What to do: Starting at the line below holding "Click the table's" and stopping at the line holding "Given: Open My Projects", print every line exactly, both ends included, and leave the rest out.

Material for the task:

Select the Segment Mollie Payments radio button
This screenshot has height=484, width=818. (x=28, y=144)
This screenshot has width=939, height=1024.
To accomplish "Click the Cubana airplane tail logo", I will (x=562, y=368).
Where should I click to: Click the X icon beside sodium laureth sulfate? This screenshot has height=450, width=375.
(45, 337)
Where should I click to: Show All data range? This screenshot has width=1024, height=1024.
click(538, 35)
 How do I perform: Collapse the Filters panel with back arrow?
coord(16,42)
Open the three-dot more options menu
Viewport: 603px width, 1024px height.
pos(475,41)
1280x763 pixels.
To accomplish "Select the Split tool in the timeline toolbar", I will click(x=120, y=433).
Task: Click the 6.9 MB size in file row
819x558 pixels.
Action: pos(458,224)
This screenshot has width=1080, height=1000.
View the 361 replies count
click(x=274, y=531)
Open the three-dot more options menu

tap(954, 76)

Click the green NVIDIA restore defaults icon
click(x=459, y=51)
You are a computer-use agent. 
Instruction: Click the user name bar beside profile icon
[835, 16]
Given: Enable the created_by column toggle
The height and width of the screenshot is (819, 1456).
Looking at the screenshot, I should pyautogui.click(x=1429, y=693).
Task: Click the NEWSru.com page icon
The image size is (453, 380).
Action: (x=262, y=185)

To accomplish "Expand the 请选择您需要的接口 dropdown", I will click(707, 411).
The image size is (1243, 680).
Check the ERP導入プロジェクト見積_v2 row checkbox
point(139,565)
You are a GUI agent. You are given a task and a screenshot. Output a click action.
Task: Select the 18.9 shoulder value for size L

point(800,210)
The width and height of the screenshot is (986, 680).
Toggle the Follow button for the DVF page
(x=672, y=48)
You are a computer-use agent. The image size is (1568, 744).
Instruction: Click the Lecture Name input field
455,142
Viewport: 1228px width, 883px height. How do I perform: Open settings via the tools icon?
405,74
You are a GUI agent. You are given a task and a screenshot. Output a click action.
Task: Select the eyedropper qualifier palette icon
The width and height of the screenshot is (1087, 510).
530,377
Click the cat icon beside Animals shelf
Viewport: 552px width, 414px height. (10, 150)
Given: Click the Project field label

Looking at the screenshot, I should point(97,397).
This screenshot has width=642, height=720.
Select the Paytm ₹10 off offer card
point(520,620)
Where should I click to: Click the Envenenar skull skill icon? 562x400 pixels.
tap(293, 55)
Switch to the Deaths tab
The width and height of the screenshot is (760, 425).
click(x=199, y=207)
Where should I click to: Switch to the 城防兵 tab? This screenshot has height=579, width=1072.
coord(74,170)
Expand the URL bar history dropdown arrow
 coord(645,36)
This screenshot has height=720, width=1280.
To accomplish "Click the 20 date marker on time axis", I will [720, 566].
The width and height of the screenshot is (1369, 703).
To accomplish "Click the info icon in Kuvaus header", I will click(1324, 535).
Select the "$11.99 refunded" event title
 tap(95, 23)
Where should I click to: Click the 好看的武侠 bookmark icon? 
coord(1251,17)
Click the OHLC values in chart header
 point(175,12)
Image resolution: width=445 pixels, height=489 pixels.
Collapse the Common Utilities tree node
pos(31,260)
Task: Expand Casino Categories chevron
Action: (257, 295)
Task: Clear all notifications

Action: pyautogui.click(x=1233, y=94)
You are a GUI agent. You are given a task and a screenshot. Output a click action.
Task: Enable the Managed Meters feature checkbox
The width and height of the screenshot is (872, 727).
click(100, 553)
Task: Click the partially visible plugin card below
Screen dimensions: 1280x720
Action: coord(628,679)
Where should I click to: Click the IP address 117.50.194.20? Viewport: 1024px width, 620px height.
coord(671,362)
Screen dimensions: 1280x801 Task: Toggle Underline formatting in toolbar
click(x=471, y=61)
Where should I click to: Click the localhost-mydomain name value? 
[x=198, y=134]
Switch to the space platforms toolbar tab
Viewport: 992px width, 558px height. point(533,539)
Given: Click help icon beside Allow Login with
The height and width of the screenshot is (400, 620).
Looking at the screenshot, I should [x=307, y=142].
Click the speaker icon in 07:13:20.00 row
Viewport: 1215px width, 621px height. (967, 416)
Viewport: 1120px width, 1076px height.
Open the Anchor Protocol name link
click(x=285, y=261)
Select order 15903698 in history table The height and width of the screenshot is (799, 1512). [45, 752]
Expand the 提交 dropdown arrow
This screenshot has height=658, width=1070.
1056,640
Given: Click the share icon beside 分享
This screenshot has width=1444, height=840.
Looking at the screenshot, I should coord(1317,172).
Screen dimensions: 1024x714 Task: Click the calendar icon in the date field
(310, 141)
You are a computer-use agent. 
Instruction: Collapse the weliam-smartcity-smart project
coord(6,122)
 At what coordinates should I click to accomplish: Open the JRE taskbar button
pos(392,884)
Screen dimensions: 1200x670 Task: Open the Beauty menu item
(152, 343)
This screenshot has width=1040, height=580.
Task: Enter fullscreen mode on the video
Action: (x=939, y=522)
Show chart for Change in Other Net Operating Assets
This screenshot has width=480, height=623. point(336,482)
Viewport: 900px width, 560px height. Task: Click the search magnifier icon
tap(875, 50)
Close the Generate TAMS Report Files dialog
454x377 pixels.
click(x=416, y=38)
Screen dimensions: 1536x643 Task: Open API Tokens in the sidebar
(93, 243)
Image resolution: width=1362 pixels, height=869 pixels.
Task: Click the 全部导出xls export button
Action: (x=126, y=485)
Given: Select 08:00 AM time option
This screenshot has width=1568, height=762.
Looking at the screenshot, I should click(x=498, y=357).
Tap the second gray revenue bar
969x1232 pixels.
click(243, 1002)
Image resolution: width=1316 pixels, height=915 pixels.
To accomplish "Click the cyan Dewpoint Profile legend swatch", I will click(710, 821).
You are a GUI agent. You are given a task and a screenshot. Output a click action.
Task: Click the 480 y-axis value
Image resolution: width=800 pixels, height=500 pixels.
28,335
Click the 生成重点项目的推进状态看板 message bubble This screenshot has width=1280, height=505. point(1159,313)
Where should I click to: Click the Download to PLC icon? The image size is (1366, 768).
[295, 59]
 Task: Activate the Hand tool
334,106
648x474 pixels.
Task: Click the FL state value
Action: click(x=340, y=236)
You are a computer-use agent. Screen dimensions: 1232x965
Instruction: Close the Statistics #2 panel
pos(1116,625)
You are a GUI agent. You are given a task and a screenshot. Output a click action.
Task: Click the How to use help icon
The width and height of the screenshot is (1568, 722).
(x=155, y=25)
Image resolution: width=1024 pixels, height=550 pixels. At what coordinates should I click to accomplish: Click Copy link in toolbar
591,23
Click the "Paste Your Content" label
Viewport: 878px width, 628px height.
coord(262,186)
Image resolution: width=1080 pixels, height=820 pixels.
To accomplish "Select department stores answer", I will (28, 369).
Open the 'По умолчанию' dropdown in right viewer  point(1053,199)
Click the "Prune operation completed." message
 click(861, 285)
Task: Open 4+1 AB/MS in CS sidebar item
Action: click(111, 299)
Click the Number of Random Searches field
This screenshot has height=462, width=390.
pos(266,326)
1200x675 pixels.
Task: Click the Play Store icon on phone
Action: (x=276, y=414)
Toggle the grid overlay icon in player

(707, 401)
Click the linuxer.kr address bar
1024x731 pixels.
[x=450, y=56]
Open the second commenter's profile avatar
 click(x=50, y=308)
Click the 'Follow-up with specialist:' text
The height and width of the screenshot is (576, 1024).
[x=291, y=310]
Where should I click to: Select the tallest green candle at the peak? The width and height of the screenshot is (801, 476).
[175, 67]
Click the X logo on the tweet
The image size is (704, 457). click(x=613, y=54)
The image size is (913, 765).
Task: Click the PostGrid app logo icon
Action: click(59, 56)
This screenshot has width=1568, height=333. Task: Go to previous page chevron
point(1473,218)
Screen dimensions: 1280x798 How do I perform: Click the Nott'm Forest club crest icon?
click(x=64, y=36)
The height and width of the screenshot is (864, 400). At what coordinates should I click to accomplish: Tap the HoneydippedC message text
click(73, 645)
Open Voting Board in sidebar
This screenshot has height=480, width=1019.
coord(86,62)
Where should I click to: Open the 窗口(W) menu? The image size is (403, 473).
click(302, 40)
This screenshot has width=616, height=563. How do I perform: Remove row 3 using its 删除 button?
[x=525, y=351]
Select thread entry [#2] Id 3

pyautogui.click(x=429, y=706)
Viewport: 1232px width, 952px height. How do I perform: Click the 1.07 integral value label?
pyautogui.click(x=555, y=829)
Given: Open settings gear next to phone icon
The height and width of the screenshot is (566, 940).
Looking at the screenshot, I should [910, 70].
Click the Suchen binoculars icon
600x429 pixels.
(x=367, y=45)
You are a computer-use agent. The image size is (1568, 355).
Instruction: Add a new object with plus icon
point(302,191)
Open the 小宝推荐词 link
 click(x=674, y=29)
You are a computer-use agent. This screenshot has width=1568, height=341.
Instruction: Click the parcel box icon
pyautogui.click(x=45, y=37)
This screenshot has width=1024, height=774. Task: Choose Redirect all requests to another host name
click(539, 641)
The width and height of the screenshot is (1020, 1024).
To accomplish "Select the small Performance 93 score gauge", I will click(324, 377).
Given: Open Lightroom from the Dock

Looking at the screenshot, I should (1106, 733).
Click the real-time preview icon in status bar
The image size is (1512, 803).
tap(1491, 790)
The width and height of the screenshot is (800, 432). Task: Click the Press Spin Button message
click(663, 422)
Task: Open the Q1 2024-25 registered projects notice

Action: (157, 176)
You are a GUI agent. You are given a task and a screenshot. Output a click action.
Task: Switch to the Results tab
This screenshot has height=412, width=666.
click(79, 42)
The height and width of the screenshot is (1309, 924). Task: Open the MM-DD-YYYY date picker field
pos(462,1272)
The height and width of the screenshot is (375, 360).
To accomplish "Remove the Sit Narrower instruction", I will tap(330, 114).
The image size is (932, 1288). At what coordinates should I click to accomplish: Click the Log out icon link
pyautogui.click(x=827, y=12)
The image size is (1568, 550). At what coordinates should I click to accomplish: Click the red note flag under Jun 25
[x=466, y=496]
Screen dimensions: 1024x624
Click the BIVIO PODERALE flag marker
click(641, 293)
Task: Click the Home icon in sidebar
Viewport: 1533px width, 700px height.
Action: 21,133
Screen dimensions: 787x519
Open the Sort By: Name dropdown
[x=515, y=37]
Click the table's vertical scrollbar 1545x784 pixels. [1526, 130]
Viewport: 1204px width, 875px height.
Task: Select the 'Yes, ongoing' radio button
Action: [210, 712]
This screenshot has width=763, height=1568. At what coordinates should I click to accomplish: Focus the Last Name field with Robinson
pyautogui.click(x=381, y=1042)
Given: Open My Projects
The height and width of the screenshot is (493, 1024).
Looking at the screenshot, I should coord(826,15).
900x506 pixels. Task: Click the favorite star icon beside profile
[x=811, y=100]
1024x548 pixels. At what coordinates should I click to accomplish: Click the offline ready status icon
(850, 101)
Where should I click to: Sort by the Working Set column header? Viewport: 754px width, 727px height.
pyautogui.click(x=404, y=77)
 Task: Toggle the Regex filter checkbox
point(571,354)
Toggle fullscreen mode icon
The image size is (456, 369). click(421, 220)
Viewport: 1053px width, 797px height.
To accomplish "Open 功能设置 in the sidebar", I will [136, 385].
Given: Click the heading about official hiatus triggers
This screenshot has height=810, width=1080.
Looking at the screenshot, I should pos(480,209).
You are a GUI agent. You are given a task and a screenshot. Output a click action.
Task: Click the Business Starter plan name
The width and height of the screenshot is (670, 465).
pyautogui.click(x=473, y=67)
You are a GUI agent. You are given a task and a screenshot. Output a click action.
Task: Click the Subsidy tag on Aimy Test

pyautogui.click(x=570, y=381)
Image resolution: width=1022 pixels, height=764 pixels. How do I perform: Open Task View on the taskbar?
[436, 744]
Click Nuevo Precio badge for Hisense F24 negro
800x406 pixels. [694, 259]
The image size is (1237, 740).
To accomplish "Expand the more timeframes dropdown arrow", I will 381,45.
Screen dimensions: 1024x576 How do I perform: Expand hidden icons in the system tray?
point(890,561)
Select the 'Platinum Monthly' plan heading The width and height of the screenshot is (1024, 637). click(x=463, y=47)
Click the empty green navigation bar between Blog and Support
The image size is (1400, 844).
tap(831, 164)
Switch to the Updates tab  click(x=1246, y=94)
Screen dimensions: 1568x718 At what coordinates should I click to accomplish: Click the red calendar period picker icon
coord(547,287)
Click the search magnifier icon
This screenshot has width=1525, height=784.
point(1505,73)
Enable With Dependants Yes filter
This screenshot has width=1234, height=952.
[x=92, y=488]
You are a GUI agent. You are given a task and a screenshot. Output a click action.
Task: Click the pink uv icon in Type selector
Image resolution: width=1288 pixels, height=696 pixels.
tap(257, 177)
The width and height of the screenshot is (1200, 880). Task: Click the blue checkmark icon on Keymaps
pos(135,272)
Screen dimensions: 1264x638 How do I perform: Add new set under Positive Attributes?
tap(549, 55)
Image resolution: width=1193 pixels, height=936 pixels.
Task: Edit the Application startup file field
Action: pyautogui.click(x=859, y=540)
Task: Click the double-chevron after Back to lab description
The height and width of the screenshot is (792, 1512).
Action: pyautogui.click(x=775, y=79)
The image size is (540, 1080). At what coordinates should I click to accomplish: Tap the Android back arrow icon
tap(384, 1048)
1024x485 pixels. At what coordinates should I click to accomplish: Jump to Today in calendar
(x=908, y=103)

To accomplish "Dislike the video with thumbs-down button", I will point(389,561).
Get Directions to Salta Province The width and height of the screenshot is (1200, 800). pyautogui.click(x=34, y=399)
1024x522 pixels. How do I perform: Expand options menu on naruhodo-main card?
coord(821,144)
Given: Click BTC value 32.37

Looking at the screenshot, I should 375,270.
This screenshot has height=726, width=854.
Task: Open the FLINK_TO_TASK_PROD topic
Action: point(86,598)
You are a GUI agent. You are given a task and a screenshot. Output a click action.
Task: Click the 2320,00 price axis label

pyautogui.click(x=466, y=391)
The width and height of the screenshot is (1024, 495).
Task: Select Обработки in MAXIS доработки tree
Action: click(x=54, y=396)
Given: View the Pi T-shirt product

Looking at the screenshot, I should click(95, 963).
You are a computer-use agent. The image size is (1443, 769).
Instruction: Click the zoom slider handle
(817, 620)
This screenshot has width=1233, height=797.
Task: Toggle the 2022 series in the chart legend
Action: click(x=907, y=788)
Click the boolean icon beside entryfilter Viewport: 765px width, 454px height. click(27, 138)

Solution to the exercise:
Click the table's vertical scrollbar 1545x784 pixels. [1526, 130]
Viewport: 1204px width, 875px height.
Task: Select the 'Yes, ongoing' radio button
Action: [210, 712]
This screenshot has width=763, height=1568. At what coordinates should I click to accomplish: Focus the Last Name field with Robinson
pyautogui.click(x=381, y=1042)
Given: Open My Projects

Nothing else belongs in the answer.